Instrucciones >>
• 1. Resuma en dos oraciones el fragmento sobre la envidia.
• 2. Modifique el pasaje del fragmento sobre la envidia que empieza con "Por supuesto que" y llega hasta "acróbata de circo.", cambiando "escultores" por "arquitectos".

Extracto de página >>
Por supuesto que la envidia
alcanza su punto más álgido entre quienes comparten oficio y generación, tal
como lo señala Salcedo Ramos
La
inquina entre Maradona y Pelé es similar a la que había entre los actores
Marlon Brando y Montgomery Clift, entre los escritores William Faulkner y
Ernest Hemingway, entre los políticos Lyndon Johnson y Gerald Ford. Los poetas
–sentenció Woody Allen– son como los mafiosos: solo se matan entre ellos. La
frase podría aplicarse a los escultores, a los médicos, a cualquier gremio.
Pintor desnuca a pintor y abogado desnuca a abogado. En cambio, hay que ver la
generosidad con la cual el músico elogia al dramaturgo, el dramaturgo al
diseñador de modas y el diseñador de modas al acróbata de circo.
A los
seres humanos, tan competidores, tan egoístas, nos cuesta lágrimas y sangre
admitir las cualidades de quienes comparten oficio con nosotros, lo cual se
torna más dramático cuando, para rematar, los colegas pertenecen a nuestra
propia generación. Gore Vidal, por ejemplo, era un torrente de elogios cuando
se refería a Walt Whitman, poeta que le llevaba 106 años, y una catarata de
improperios cuando hablaba de Truman Capote, quien era narrador, como él, y
tenía prácticamente su edad.
La envidia, que tanto conspira
contra la convivencia afectando principalmente al sujeto que la sufre, llega a
extremos difíciles de concebir; a ello también se refiere Alberto Salcedo
Ramos.
El
envidioso es infeliz, amargado. Se pone, de entrada, en una situación de
inferioridad. En su paladar de criatura enfadada, el mejor vino del mundo se
transforma en un vinagre tóxico. Nada le sabe bien, nada le satisface. Lo
paradójico es que por pasar tanto tiempo deseando anular al envidiado –a quien
en el fondo admira de manera pervertida– el envidioso termina anulándose a sí
mismo. Y a menudo se convierte en un vulgar hampón. Entonces es Caín asesinando
a su hermano Abel, o la patinadora Tonya Harding mandando a romperle una
rodilla a su colega Nancy Kerrigan, o la reina de belleza cucuteña que ordenó
quemarle la cara con ácido a su competidora María Fernanda Núñez.

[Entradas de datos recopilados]

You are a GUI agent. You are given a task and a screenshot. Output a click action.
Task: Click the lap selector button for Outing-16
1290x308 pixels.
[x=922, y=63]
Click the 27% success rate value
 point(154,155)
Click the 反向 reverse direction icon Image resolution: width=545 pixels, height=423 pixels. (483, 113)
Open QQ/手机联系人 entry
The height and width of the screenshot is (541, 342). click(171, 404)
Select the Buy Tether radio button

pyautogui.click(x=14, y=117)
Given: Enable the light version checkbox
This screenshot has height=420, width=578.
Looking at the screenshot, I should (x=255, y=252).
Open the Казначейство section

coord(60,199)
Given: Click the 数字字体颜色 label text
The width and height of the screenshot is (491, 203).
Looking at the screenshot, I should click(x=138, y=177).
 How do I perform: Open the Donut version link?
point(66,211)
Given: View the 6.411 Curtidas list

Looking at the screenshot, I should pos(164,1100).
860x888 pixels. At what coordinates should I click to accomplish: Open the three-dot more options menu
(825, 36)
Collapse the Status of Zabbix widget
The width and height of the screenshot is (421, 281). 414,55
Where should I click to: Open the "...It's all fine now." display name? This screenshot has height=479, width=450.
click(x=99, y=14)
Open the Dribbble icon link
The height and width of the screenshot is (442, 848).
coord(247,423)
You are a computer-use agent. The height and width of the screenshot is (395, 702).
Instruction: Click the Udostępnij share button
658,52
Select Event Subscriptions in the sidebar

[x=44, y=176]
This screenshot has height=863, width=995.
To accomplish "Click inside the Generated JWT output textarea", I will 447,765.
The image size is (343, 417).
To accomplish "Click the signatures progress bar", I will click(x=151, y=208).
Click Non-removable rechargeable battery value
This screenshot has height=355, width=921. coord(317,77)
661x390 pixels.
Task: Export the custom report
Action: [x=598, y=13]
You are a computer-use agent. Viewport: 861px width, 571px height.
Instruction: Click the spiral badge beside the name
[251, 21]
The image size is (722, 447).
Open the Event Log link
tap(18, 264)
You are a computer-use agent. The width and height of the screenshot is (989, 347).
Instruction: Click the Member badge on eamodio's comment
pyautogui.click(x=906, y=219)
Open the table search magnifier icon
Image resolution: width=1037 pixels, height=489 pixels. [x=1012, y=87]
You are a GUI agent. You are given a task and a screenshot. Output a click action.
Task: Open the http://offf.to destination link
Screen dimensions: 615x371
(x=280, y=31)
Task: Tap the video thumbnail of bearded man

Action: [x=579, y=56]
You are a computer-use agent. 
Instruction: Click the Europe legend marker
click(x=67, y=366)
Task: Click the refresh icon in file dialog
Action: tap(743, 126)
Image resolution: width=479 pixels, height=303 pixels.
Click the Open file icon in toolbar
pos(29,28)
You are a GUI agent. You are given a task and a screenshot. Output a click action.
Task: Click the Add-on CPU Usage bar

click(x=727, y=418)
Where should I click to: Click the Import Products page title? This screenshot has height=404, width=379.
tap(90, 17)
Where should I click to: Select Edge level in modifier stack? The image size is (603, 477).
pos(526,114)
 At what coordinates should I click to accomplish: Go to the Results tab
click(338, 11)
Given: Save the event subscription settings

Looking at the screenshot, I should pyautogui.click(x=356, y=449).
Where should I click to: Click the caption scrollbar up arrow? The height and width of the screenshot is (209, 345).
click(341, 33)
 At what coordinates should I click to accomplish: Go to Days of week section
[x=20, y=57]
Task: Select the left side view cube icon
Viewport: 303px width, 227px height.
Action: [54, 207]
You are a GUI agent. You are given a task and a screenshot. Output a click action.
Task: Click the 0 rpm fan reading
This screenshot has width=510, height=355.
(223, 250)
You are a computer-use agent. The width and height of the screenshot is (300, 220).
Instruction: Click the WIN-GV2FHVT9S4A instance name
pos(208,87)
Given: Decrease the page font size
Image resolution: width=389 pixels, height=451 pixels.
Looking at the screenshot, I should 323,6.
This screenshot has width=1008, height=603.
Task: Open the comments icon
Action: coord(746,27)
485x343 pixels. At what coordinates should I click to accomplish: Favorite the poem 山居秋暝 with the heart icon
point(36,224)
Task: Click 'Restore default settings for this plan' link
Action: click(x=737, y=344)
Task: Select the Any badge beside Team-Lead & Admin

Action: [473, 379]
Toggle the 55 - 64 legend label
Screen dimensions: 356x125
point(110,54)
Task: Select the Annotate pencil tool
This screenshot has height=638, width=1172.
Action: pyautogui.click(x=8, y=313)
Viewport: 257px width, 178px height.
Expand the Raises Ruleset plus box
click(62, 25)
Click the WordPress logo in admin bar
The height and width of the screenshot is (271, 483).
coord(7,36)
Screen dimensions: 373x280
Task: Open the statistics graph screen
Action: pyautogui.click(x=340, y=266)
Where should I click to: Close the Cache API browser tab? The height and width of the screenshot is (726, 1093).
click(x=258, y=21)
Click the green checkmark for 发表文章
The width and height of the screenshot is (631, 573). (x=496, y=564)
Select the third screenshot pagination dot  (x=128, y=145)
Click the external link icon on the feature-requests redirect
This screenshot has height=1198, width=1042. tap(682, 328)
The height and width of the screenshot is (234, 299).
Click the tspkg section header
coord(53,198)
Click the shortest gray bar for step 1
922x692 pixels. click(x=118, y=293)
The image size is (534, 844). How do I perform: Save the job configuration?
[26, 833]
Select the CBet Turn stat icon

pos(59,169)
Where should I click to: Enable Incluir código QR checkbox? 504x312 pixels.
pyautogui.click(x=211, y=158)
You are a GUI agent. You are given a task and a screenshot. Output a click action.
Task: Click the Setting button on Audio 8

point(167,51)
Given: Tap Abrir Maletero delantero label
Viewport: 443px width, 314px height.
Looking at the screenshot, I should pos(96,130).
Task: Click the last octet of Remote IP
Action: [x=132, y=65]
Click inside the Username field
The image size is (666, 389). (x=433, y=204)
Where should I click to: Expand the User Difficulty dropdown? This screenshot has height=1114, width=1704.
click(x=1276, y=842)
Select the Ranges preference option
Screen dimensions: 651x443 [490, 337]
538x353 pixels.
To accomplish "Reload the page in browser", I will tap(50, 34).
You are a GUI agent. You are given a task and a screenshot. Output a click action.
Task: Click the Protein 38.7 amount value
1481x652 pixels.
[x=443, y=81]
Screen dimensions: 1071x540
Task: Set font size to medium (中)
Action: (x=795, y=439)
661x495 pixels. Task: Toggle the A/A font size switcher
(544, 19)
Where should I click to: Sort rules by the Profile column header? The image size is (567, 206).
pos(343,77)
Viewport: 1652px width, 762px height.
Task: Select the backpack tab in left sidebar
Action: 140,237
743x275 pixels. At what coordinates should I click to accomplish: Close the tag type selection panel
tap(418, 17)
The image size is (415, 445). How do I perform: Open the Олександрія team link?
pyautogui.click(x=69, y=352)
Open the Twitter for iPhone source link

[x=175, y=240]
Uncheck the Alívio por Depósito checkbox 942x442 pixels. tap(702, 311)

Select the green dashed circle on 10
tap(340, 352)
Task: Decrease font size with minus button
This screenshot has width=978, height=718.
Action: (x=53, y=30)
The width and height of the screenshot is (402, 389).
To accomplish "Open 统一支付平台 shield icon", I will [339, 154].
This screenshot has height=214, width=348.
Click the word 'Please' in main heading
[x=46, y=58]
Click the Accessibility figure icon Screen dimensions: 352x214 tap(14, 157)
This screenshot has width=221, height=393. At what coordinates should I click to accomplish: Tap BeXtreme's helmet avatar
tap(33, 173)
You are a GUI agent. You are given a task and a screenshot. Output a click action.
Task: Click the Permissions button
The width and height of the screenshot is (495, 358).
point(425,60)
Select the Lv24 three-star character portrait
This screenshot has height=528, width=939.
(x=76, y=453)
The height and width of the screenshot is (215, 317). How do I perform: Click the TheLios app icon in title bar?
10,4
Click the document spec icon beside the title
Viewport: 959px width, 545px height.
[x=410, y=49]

Respuestas del ejercicio >>
• 1. La envidia alcanza su punto más álgido entre quienes comparten oficio y generación, como la inquina entre Maradona y Pelé, mientras que el músico elogia con generosidad al dramaturgo y el dramaturgo al diseñador de modas. El envidioso es infeliz y amargado, termina anulándose a sí mismo por desear anular al envidiado y a menudo se convierte en un vulgar hampón.

• 2.
Por supuesto que la envidia
alcanza su punto más álgido entre quienes comparten oficio y generación, tal
como lo señala Salcedo Ramos
La
inquina entre Maradona y Pelé es similar a la que había entre los actores
Marlon Brando y Montgomery Clift, entre los escritores William Faulkner y
Ernest Hemingway, entre los políticos Lyndon Johnson y Gerald Ford. Los poetas
–sentenció Woody Allen– son como los mafiosos: solo se matan entre ellos. La
frase podría aplicarse a los arquitectos, a los médicos, a cualquier gremio.
Pintor desnuca a pintor y abogado desnuca a abogado. En cambio, hay que ver la
generosidad con la cual el músico elogia al dramaturgo, el dramaturgo al
diseñador de modas y el diseñador de modas al acróbata de circo.